3. ah yes... 3rd one... i mention in my previous post already.. how i had chosen bio instead of physics during my JC yrs.. such an idiot i am... now that i think abt it, i think i convinced myself with these few reasons: i) this is important if u wanna take Medicine, which is basically crap, since it is not necessary, and i dun really want to take Medicine ii) i heard this other crush of mine (yup, a new crush already! fast huh) say she's going to take bio!! OMG~~!! since my lousy brain is still so lousy, yea, that made a difference iii) this isn't really used to convince me, but rather an underlying reason in my subconscience, which is i wanna show ppl that i can do it even if i'm not strong at it... haha... immature is the word to describe me... yup... sigh... well, as for wat happened, you know, so i dun wanna mention it again..

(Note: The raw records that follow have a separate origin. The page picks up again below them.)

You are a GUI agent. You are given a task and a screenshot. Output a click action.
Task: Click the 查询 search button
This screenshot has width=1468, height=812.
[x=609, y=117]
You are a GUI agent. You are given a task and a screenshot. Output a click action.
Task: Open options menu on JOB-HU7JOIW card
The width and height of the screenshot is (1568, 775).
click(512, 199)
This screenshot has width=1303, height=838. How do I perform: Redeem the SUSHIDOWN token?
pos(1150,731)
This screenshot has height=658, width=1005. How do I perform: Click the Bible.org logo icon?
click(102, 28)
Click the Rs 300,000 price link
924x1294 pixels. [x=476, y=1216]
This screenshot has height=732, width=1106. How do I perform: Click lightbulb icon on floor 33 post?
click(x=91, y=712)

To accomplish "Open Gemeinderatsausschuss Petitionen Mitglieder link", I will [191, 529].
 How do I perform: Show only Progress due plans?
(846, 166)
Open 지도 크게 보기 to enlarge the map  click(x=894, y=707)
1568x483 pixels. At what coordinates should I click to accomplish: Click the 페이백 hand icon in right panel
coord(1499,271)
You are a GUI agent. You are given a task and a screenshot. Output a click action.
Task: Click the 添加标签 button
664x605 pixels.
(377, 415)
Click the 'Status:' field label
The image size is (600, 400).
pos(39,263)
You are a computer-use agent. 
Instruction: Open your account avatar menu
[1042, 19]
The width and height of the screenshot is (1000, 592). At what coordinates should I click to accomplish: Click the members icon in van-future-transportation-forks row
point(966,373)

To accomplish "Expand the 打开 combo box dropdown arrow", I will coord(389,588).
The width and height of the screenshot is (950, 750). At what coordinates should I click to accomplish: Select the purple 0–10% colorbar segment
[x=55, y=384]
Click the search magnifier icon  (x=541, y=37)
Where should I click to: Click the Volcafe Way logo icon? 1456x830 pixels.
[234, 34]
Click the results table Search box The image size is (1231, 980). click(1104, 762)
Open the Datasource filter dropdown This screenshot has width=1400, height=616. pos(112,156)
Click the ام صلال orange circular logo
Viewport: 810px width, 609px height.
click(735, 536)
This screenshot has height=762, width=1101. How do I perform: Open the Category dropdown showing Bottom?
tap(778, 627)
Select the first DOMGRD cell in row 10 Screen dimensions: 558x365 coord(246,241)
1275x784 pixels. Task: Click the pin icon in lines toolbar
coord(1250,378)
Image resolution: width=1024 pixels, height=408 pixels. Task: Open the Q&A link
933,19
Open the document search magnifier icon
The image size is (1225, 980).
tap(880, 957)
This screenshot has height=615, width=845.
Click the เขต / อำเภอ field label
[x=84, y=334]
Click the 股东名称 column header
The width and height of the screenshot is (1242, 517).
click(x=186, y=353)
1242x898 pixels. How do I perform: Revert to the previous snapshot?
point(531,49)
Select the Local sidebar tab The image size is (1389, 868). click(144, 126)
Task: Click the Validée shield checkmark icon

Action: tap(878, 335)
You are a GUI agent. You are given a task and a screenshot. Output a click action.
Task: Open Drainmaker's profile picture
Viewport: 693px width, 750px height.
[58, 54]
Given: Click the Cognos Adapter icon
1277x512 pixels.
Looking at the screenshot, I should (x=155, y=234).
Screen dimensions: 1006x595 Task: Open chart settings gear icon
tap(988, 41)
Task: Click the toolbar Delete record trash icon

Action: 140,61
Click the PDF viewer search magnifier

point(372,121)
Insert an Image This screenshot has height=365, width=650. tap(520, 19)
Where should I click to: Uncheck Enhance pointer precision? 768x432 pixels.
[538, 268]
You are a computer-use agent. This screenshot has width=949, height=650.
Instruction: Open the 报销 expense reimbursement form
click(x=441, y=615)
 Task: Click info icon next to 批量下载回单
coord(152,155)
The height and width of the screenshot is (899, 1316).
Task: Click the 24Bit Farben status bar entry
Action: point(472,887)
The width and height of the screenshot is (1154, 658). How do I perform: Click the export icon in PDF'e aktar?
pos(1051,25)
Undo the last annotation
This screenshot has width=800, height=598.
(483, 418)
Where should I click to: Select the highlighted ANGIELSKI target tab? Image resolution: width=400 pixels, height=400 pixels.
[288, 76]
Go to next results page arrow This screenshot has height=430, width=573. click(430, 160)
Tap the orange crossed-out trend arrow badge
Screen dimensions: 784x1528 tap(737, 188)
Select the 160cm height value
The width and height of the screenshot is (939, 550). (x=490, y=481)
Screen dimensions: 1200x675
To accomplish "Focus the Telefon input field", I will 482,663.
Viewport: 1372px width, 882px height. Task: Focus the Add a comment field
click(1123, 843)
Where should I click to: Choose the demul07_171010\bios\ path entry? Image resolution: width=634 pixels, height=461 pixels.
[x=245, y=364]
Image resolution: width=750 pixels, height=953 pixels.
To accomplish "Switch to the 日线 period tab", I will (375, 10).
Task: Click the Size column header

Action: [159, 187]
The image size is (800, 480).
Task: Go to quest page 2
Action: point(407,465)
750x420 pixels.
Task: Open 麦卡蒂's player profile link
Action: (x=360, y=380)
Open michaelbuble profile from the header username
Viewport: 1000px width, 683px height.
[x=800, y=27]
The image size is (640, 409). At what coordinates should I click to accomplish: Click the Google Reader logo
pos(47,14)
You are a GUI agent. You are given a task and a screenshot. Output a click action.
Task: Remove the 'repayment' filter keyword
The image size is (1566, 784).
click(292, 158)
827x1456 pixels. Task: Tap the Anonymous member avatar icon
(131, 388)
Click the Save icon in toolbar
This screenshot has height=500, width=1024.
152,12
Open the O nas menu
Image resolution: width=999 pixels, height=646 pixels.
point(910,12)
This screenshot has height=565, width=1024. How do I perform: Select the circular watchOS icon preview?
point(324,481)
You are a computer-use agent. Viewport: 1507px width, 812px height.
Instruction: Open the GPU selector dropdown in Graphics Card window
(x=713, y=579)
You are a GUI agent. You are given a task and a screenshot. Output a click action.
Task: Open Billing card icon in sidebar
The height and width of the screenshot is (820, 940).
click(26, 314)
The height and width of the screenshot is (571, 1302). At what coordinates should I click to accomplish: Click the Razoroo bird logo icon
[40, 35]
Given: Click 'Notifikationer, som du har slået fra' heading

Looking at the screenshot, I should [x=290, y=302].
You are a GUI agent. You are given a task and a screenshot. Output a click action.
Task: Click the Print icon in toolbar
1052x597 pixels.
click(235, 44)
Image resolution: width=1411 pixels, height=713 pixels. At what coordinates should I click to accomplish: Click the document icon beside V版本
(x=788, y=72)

4. this one is the various mistakes and times when i fumbled in trying to win my crush's heart. soo many times i failed... i was guessing throughout how she feels.. yup, guessing... that's why it din worked out.. after the first time, u'd think i'm not so shy anymore, but yet... i still dun dare to call... how is it possible for a relationship to work out that way?? sigh... i thought i changed, but wat really changed was my attitude... i became more optimistic, or more precisely, more naive... dreaming that all will go well... yea, everything is good and that i dunneed to do anything to get all that i want.... hahahaahhaa... sadly that's not the case... and i woke up waaayyy too late... now she's gone... i've wasted all my chances... no more hope can be seen... my heart pains for my passiveness... but perhaps it's because i dunno how to love someone... haha... too self-absorbed... selfish.. self-centered... until i couldn't see anybody ard me... couldn't see how they feel... couldn't symphatize.. could only think of wat benefits me the most... how arrogant of me... i deserve this punishment... but will it change me? i hope so... but hope alone is not enough...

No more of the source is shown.